### Given text
^^^^^^^^

How to Make Sense of the Anderson, Rabin, and Wakeman "Evening of Yes" Concert
From left, Trevor Rabin, John Anderson, and Rick Wakeman.
Photo by Tracy Feldman
At first blush, ARW sounds like some open enrollment for health care or a retirement plan. Which it could very well be, since this might be the last time Jon Anderson, Trevor Rabin, and Rick Wakeman land in a band together. You wouldn’t think that Yes would have another supergroup in them. Surely every combination has been exhausted by now, yes? No, as it turns out.
This one has been six years in the making, and the fact that the proposed album is on the back burner means they take it seriously enough not to rush out some product to coincide with a tour like the last time they worked together, which produced the execrable Union in 1991.
ARW have embarked on a debut tour named "An Evening of Yes Music and More." And as Wakeman writes in his Grumpy Old Rick’s Ramblings weblog, “This is far and away the finest line up I've ever been part of playing YES music.” In the rhythm section roles are bassist Lee Pomeroy and drummer Louis Molino III, who, if given equal billing, would’ve made ARWPM III. Not so catchy.
Jon Anderson and Chris Squire founded Yes in 1968, and while Anderson has left and returned several times, Squire was the band’s only constant member. With Squire's untimely death in 2015 at his home in Phoenix, you could argue that the current Yes lineup, which includes only Steve Howe and Alan White, is less legit than this one.
So here for you, cherished reader, is every movement in Yes that two members of Anderson, Rabin, and Wakeman have previously convened for your listening pleasure.

^^^^^^^^

### Directive A
Could you quote the ARW concert article word for word, from "ARW have embarked" up to and including "your listening pleasure."?
### Directive B
Can you extend the ARW concert article, picking up right after its final sentence?
You won't need the data that follows.

^^^^^^^^

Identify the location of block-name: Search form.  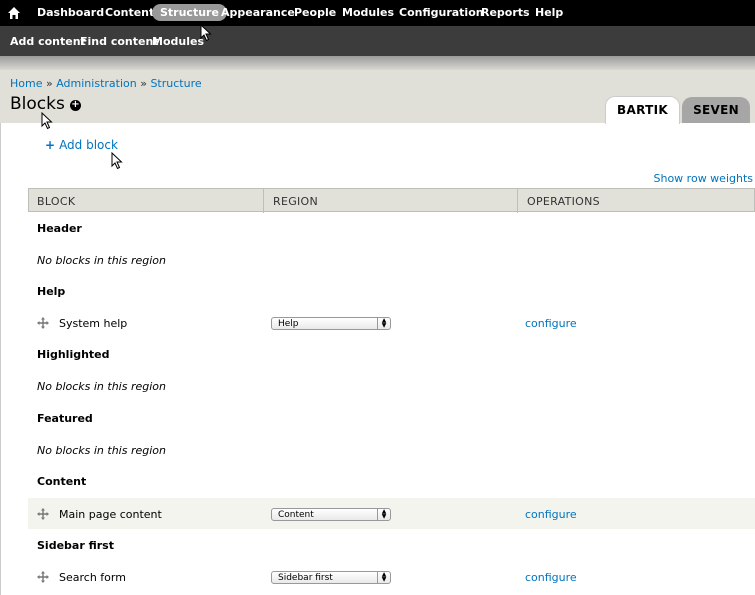
(92, 578).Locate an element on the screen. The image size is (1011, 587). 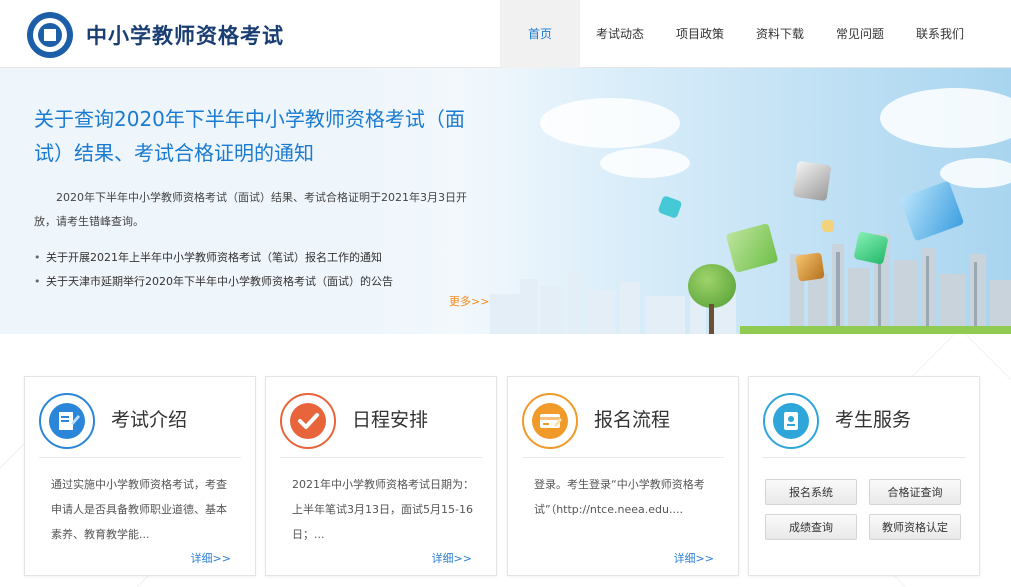
nav-item-faq: 常见问题 is located at coordinates (860, 34).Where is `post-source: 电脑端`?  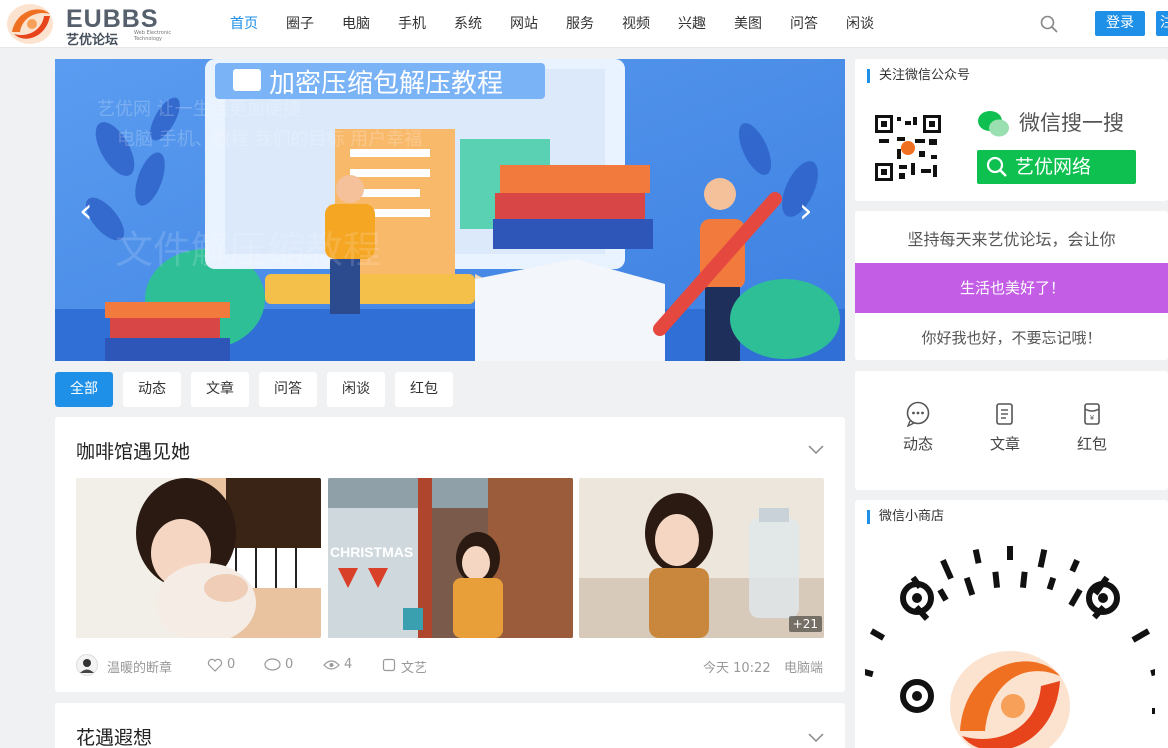 post-source: 电脑端 is located at coordinates (804, 668).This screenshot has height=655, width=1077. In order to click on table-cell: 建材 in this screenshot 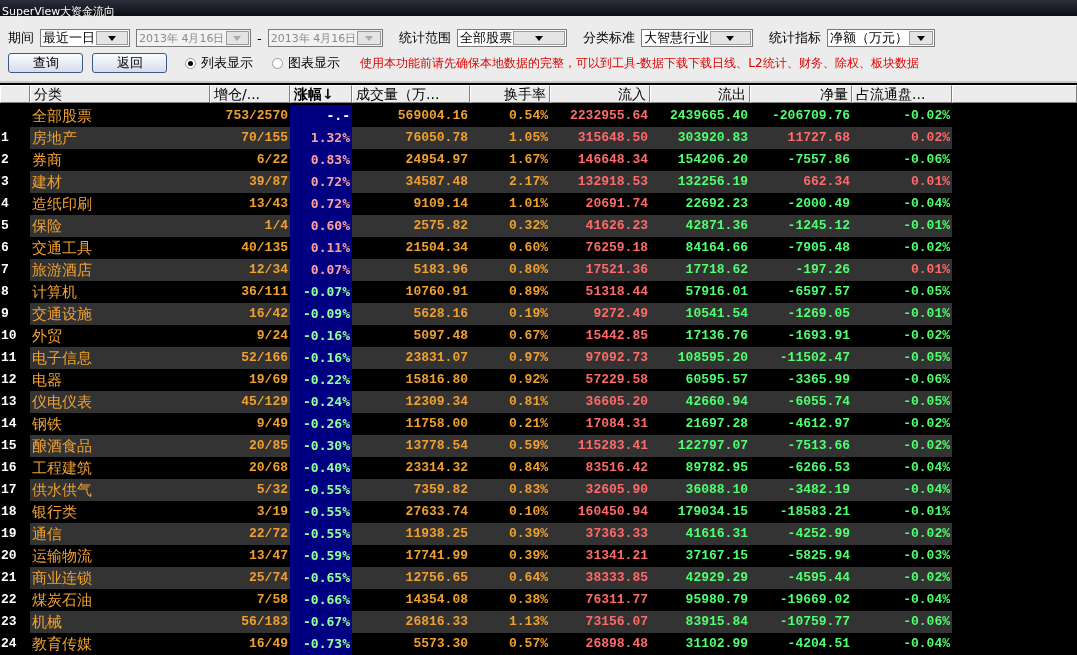, I will do `click(120, 182)`.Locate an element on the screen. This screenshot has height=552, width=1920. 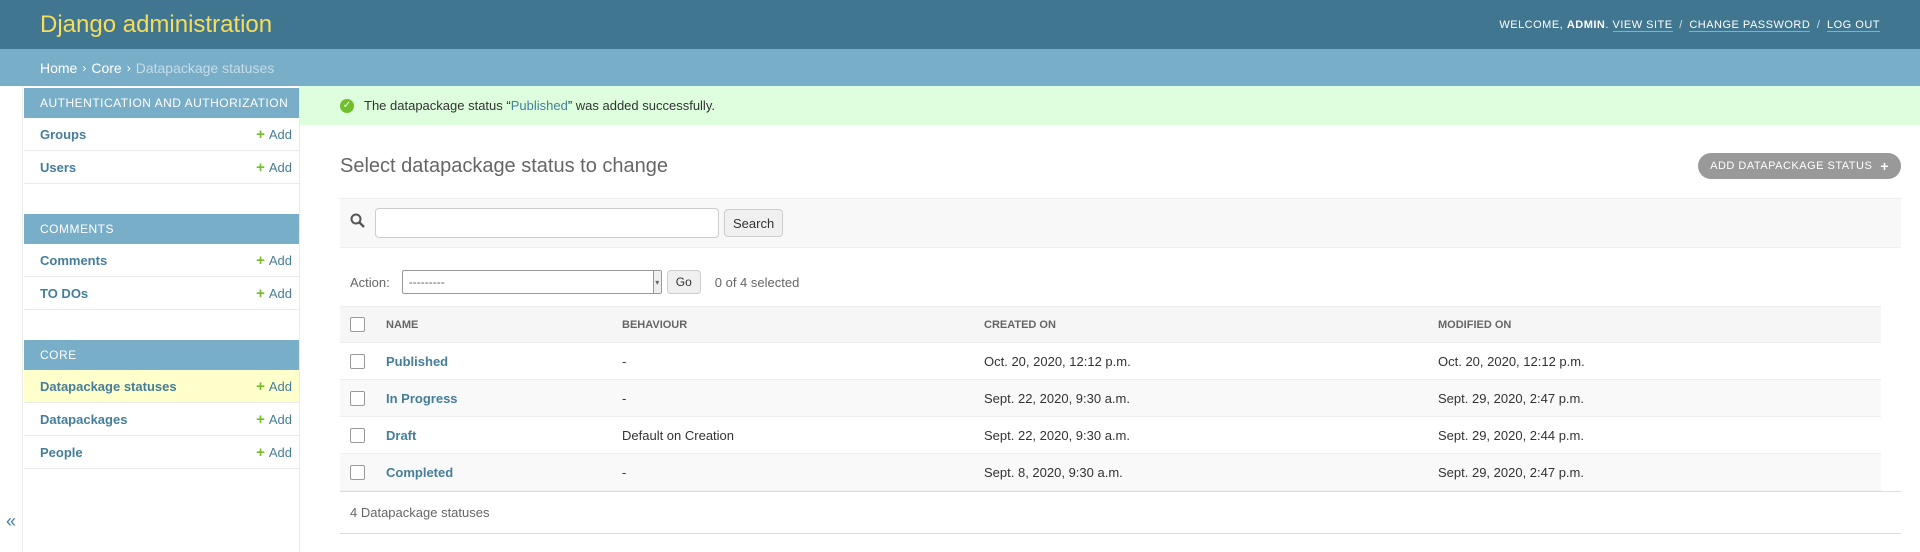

^^^^^^^^

### Task result A
ARW have embarked on a debut tour named "An Evening of Yes Music and More." And as Wakeman writes in his Grumpy Old Rick’s Ramblings weblog, “This is far and away the finest line up I've ever been part of playing YES music.” In the rhythm section roles are bassist Lee Pomeroy and drummer Louis Molino III, who, if given equal billing, would’ve made ARWPM III. Not so catchy.
Jon Anderson and Chris Squire founded Yes in 1968, and while Anderson has left and returned several times, Squire was the band’s only constant member. With Squire's untimely death in 2015 at his home in Phoenix, you could argue that the current Yes lineup, which includes only Steve Howe and Alan White, is less legit than this one.
So here for you, cherished reader, is every movement in Yes that two members of Anderson, Rabin, and Wakeman have previously convened for your listening pleasure.

### Task result B
After two albums that barely made an impression, Yes were about to be dropped from Atlantic Records, until they came up with The Yes Album, which saved their asses. Anderson felt that the band needed more symphonic keyboard sounds than the strictly organ and piano sounds they were getting from Tony Kaye. When he refused to provide the squiggly Minimoog and Mellotron sounds they needed, Kaye was booted out and Rick Wakeman from the Strawbs was slotted in.
The album’s opening cut, “Roundabout,” is perhaps the only long-form composition from Yes to make a satisfying three-minute-and-27-second single. Jon Anderson’s lyrical ambiguity had yet to cause people problems because “Call it morning driving through the sound and in and out the valley” sounded great pouring out of an AM radio in morning drive time. Later, Yes would be "cosmic hokum," but not now when the music had this much muscle behind it. When Vincent Gallo included “Heart of the Sunrise” in the strip-club scene of his 1998 film Buffalo 66, it highlighted just how truly menacing this classic lineup could sound.
Close to the Edge (1972)
By far the band’s best album, with the band firing on all cylinders and featuring the album-length title track with four movements. The most moving was the third one, "I Get Up, I Get Down,” which, thanks to the massive pipe organ Wakeman plays on it, you might interpret as the constant kneeling and rising during the Stations of the Cross. The other songs were “Siberian Khatru” and “And You and I,” which was provisionally titled “The Protest Song.” The only true protests came from drummer Bill Bruford, who was beginning to chafe with the band's methodology of "discuss, then play" and quit to join King Crimson. By now, a pattern had emerged that no Yes lineup has remained constant for more than two consecutive studio albums without somebody getting itchy feet and defecting.
Tales From Topographic Oceans (1973)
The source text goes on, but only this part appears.